* Material provided *
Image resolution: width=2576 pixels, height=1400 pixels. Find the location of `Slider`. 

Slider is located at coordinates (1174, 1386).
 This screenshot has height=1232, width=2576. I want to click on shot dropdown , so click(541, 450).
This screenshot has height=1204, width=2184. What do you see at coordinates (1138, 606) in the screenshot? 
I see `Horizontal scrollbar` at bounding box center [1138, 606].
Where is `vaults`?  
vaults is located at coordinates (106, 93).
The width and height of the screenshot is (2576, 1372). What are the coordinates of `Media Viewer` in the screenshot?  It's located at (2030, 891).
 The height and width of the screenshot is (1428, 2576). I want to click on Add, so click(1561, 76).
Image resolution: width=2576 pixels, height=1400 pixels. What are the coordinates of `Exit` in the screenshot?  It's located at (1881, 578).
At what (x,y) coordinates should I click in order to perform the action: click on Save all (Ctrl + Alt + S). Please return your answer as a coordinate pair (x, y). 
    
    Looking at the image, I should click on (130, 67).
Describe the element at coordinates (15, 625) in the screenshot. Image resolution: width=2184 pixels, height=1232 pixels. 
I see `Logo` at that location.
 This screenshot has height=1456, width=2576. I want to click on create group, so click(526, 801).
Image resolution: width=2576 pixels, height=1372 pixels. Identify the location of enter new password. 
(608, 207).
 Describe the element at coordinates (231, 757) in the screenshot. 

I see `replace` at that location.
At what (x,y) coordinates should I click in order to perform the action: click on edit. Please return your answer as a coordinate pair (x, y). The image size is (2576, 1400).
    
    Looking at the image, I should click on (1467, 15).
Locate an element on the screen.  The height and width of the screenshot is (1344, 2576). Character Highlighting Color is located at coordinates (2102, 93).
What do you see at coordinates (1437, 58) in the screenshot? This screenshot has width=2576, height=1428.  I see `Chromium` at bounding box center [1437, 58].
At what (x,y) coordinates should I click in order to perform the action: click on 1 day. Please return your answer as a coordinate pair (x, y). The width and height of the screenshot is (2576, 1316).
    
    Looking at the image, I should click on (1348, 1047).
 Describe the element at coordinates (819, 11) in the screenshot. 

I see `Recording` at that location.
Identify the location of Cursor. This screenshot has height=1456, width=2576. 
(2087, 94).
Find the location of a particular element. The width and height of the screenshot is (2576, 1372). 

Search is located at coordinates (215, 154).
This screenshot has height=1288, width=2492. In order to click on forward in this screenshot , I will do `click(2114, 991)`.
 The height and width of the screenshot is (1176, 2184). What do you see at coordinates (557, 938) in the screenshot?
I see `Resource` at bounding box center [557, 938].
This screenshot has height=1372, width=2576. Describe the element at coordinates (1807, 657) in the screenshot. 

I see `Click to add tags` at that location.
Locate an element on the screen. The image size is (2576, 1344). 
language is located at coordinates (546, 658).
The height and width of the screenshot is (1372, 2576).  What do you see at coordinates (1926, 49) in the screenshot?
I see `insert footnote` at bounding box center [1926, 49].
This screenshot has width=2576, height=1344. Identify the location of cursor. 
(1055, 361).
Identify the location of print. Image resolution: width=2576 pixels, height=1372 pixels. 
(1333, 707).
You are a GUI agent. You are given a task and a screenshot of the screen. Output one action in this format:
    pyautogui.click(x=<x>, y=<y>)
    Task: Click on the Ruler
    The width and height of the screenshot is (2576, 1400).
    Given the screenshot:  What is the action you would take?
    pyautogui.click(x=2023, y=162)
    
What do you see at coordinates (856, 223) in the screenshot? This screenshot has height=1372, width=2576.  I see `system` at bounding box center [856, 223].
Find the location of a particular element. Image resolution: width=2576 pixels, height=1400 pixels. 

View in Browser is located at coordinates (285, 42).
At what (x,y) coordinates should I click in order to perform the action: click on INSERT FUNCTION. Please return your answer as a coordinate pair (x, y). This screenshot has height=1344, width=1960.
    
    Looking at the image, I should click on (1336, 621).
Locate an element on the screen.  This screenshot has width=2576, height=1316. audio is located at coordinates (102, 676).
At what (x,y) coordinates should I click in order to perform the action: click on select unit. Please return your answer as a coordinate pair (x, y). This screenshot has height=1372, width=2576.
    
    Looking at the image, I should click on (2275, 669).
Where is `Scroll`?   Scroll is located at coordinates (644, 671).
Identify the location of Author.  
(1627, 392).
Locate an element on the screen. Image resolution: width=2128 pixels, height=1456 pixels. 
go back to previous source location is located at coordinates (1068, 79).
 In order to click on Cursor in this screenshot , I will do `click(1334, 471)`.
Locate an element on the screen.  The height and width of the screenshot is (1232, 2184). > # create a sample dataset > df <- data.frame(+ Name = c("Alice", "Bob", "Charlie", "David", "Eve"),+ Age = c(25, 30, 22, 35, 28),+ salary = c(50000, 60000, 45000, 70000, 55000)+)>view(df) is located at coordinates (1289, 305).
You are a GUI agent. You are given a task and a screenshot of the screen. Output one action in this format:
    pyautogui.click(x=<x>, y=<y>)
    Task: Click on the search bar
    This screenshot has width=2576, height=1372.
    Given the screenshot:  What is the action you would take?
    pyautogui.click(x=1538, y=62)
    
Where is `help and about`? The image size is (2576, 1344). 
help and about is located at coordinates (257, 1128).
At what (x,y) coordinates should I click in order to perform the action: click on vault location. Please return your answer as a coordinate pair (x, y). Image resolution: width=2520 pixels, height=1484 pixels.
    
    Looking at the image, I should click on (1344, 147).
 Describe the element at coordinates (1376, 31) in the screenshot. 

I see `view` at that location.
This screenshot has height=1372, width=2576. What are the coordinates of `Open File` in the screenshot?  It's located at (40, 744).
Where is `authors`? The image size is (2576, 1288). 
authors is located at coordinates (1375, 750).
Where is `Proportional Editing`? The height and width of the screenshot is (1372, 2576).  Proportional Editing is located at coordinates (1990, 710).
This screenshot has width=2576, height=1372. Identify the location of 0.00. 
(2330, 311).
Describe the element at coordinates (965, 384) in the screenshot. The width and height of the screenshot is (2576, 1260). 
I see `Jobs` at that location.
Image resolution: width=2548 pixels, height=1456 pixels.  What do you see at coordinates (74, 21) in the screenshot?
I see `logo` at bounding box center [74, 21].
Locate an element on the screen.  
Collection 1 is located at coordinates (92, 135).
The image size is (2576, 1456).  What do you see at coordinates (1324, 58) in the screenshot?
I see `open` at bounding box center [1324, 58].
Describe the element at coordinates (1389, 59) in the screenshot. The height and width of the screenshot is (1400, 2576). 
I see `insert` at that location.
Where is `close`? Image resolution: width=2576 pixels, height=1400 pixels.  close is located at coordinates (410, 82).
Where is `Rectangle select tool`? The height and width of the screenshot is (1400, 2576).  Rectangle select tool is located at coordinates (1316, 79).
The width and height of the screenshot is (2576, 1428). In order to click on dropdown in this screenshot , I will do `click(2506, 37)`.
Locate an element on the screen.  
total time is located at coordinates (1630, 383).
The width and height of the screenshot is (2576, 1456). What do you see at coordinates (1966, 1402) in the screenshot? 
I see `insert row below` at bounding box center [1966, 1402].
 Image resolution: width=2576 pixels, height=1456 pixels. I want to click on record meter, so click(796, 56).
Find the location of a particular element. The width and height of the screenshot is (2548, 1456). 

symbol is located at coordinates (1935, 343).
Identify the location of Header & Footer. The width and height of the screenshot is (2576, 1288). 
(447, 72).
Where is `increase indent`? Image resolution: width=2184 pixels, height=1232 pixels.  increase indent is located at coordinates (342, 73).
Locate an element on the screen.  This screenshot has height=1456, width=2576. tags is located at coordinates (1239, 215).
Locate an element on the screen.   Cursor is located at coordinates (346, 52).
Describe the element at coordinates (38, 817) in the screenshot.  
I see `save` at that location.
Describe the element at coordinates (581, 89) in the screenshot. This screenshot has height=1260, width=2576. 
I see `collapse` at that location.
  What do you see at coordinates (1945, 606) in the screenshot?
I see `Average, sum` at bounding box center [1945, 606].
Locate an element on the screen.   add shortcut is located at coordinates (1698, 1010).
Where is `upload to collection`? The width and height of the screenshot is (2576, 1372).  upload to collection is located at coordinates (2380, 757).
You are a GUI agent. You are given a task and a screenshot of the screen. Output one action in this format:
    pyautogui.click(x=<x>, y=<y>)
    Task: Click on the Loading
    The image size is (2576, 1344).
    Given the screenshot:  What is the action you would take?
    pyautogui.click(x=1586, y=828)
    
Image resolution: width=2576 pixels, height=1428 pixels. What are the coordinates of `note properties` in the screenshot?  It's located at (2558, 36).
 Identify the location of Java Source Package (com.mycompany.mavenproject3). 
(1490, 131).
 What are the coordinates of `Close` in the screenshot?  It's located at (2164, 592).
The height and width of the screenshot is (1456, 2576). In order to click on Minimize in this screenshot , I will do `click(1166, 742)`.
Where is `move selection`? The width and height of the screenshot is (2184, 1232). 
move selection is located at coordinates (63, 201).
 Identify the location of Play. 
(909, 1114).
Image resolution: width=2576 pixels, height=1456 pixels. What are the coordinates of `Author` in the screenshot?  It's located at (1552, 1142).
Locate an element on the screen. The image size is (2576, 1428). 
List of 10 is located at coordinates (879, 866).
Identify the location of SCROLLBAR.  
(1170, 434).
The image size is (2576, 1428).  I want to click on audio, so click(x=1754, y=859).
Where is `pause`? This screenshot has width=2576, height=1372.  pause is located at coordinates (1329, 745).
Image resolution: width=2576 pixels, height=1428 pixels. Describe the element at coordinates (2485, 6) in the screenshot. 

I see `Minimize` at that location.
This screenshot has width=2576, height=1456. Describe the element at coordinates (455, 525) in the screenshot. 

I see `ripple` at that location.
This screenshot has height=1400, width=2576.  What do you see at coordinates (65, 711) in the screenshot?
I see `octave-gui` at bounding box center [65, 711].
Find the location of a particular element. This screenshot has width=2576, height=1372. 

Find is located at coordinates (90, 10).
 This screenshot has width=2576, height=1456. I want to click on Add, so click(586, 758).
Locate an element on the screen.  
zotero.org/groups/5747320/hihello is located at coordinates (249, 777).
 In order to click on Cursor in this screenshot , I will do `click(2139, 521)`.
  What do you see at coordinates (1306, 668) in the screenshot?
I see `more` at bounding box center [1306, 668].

* Exercise prompt *
Revise the lines starting at the one containing "coordinates (346, 52)." and ending at the one containing "coordinates (2380, 757).", changing "Describe the element" to "Explain the element" and leaving everything else as it is. Give back only those lines.

* Reply to the exercise *
Locate an element on the screen.   Cursor is located at coordinates (346, 52).
Explain the element at coordinates (38, 817) in the screenshot.  
I see `save` at that location.
Explain the element at coordinates (581, 89) in the screenshot. This screenshot has height=1260, width=2576. 
I see `collapse` at that location.
  What do you see at coordinates (1945, 606) in the screenshot?
I see `Average, sum` at bounding box center [1945, 606].
Locate an element on the screen.   add shortcut is located at coordinates (1698, 1010).
Where is `upload to collection`? The width and height of the screenshot is (2576, 1372).  upload to collection is located at coordinates (2380, 757).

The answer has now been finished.